MATERIALS PROVIDED
════
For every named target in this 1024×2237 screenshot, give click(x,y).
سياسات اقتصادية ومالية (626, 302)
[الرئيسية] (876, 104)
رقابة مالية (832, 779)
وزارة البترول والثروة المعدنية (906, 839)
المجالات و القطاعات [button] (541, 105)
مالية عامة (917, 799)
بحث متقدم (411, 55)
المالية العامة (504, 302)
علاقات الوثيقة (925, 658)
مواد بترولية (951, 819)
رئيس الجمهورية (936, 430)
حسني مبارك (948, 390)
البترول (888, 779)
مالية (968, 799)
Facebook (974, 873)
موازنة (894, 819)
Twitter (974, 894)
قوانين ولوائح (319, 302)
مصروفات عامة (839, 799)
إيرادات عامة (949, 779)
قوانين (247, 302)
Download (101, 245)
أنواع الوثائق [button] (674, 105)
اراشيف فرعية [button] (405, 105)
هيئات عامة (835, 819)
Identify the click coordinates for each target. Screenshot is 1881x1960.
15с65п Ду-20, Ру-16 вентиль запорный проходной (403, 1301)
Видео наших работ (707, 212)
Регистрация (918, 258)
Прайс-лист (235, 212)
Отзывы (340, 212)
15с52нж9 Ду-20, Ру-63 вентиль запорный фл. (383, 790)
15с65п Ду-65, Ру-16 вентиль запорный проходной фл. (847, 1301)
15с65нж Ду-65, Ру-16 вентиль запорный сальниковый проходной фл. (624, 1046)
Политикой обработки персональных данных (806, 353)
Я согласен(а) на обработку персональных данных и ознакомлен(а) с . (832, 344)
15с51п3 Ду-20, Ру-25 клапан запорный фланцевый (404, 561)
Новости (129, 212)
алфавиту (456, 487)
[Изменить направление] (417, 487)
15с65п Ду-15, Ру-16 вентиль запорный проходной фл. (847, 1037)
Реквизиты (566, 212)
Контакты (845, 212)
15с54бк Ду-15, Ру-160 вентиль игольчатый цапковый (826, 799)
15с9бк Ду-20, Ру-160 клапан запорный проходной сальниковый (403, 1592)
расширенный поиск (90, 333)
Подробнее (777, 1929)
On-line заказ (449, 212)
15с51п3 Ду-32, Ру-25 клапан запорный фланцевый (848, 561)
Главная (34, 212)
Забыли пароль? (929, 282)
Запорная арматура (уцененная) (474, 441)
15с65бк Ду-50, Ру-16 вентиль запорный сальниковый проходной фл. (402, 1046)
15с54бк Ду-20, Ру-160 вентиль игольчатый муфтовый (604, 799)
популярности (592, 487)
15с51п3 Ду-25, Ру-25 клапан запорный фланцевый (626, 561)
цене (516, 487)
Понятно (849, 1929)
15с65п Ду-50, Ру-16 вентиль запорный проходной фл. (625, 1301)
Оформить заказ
════
EXERCISE DETAILS
After locating the line with "15с65п Ду-50, Ру-16", please repeat it and every line after it exactly, through the end of the data above.

TASK OUTPUT
15с65п Ду-50, Ру-16 вентиль запорный проходной фл. (625, 1301)
Оформить заказ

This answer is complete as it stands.